# [TEXTAUSZUG]

---+---

Dieses Verhalten ist entweder für das Material typisch (Ferromagnetismus) oder wird beispielsweise beim Zweipunktregler oder beim Dreipunktregler eingeprägt. Das System zeigt dabei Pfadabhängigkeit.

Hysterese tritt bei vielen natürlichen und technischen Vorgängen und Regelungsprozessen auf und ist damit ein wesentlicher Begriff der Regelungstechnik und der Kybernetik. Der Ausdruck Hysteresis wurde von Sir James Alfred Ewing geprägt.

Hysterese-Effekte

Magnetische Hysterese

Ein Hystereseverhalten tritt bei ferromagnetischen Stoffen wie Eisen, Kobalt und Nickel auf. Die magnetische Flussdichte in einem ferromagnetischen Stoff wird von der Stärke des umgebenden Magnetfeldes ($ H $) bestimmt. Geht das äußere Magnetfeld zurück, so nimmt die Flussdichte wieder ab. Die magnetische Flussdichte erreicht bei dem gleichen Wert einer Feldstärke, die im Abnehmen begriffen ist, einen höheren Wert als er während des Zunehmens der Feldstärke auftrat. Ein Umkehren (negativer Wert) der Feldstärke von $ H $ führt dazu, dass der obere Ast der Hysteresekurve durchlaufen wird. Dieser Hysteresevorgang lässt sich gut am Verlauf der Magnetisierungskurve, Hysteresekurve oder Hystereseschleife verdeutlichen. Ein vollständiges Durchlaufen der Hysteresekurve wird als Hysteresezyklus bezeichnet.

---+---

# [ZEILEN]

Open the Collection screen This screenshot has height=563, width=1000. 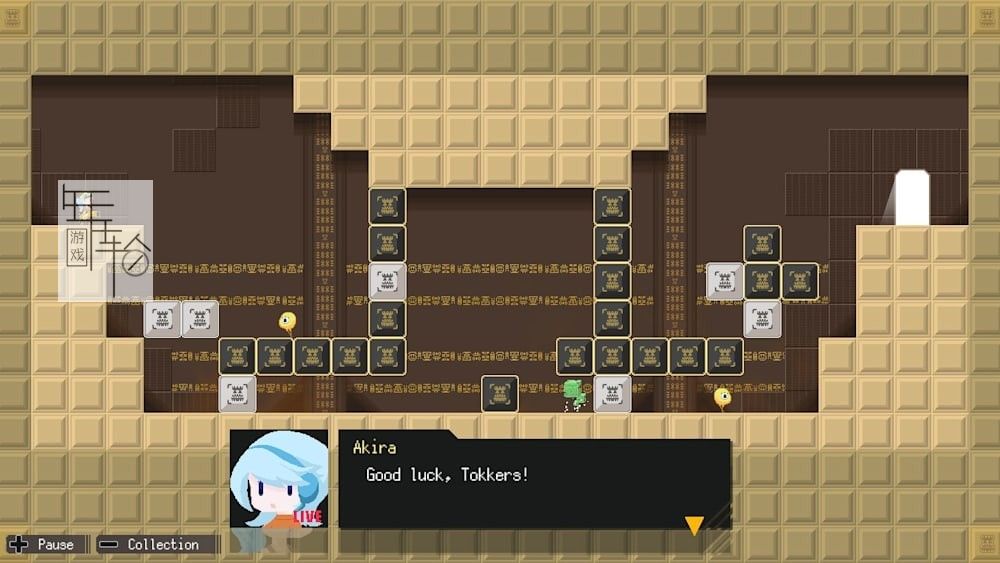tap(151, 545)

---+---

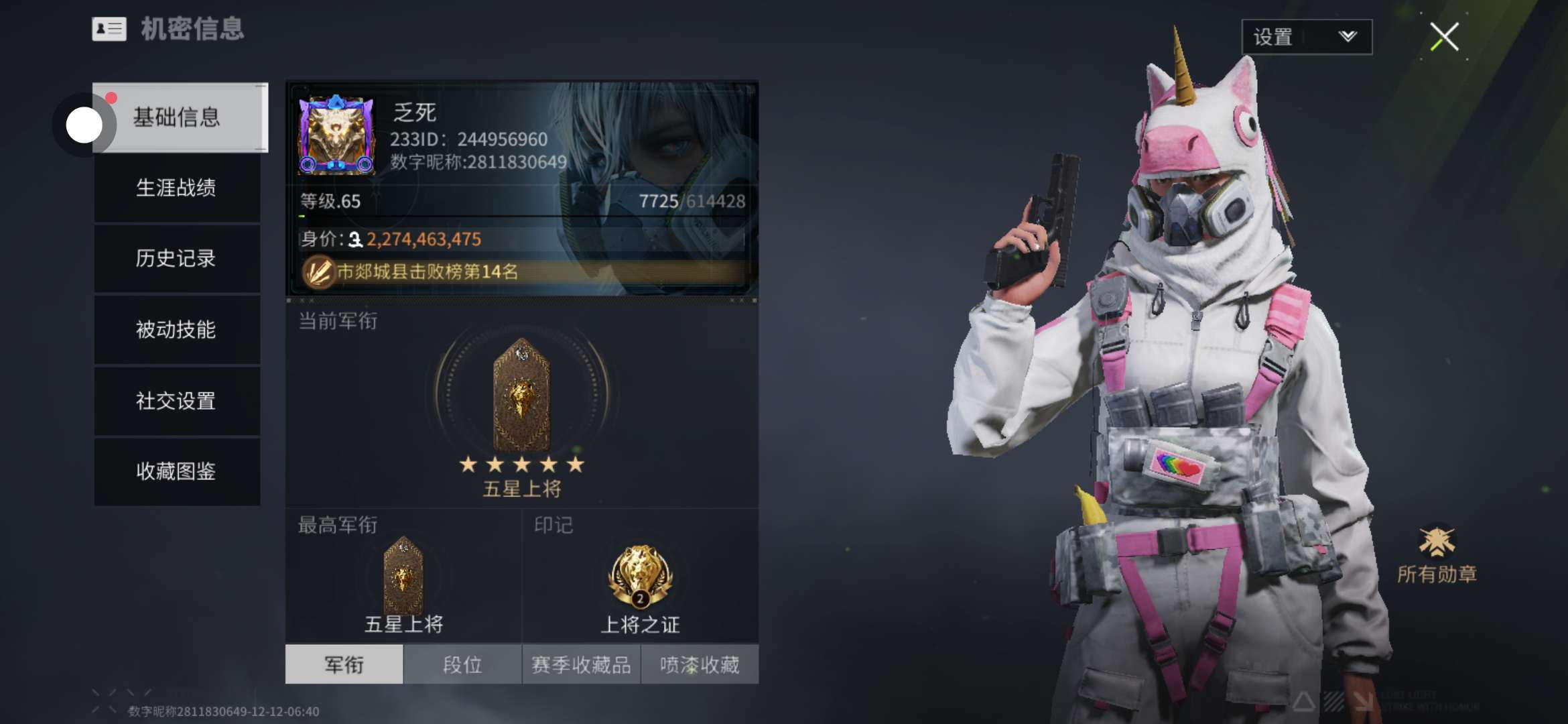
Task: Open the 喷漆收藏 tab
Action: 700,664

---+---

# [AUFGABEN]
a: Übernimm aus dem Auszug zur Hysterese die Passage unverändert: Setze bei den Worten „Dieses Verhalten ist“ ein und ende nach „Alfred Ewing geprägt.“.
b: Wer hat laut dem Auszug zur Hysterese den Ausdruck Hysteresis geprägt?

# [LÖSUNGEN]
a:
Dieses Verhalten ist entweder für das Material typisch (Ferromagnetismus) oder wird beispielsweise beim Zweipunktregler oder beim Dreipunktregler eingeprägt. Das System zeigt dabei Pfadabhängigkeit.

Hysterese tritt bei vielen natürlichen und technischen Vorgängen und Regelungsprozessen auf und ist damit ein wesentlicher Begriff der Regelungstechnik und der Kybernetik. Der Ausdruck Hysteresis wurde von Sir James Alfred Ewing geprägt.

b: Sir James Alfred Ewing